Pixel coordinate grounding data

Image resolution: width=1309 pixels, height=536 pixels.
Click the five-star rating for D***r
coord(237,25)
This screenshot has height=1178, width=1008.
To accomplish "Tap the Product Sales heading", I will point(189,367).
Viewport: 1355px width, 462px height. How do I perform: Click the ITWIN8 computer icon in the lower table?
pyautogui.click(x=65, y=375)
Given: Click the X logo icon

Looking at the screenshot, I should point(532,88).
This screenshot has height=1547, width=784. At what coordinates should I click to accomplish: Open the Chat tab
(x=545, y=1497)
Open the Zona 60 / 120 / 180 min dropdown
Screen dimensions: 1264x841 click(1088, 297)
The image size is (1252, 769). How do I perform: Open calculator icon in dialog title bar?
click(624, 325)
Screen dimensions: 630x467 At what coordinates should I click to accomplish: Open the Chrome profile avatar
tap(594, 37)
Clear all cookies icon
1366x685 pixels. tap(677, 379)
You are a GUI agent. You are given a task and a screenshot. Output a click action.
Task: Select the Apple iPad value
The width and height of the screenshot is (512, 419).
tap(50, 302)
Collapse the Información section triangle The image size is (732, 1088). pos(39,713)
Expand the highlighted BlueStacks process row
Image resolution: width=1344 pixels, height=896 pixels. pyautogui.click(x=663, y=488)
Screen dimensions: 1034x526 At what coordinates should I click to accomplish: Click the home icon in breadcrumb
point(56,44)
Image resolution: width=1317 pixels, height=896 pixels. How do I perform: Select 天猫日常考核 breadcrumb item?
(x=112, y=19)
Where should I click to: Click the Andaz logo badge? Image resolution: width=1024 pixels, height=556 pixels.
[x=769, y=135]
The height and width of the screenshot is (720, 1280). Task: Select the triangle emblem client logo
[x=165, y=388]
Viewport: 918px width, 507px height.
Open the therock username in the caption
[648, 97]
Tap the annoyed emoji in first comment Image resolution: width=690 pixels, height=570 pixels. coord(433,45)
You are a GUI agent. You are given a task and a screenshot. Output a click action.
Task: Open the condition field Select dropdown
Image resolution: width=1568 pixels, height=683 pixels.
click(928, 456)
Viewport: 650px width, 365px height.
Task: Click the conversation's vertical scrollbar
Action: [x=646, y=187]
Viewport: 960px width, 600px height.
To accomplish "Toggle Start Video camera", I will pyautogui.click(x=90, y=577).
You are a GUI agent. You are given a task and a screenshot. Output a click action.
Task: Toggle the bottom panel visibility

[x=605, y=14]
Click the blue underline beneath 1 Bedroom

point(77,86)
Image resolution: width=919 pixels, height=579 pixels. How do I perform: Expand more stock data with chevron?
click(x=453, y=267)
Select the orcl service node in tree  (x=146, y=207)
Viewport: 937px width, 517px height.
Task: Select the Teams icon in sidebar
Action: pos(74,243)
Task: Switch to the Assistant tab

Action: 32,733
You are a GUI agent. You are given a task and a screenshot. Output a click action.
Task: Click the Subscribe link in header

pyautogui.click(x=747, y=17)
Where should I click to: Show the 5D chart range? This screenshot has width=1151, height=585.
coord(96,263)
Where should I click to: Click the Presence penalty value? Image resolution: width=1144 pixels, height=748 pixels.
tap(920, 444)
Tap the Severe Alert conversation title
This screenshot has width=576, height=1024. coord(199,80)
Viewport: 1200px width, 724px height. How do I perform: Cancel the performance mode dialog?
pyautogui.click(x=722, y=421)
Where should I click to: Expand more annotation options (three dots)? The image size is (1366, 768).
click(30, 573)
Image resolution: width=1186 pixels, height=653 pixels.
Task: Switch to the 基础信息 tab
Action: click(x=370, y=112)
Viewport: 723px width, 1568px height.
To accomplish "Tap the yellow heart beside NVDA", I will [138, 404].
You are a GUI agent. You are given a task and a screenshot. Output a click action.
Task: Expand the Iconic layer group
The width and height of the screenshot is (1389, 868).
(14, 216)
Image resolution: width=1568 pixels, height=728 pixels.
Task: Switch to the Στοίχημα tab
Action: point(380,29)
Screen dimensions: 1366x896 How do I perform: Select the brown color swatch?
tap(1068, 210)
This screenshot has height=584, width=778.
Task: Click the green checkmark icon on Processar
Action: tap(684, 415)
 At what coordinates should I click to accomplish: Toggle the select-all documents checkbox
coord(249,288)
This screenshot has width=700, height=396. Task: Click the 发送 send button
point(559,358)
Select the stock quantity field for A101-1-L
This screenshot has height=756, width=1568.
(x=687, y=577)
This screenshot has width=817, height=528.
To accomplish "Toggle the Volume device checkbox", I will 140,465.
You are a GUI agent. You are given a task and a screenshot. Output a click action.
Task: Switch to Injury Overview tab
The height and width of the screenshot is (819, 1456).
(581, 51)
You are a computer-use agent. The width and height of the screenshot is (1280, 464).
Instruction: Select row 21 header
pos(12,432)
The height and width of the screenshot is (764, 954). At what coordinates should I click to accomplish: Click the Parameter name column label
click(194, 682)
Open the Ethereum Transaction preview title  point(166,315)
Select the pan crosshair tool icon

§ Task description: Reply with one number only, the count of lines above that hold the string "field".

§ Output of the task: 2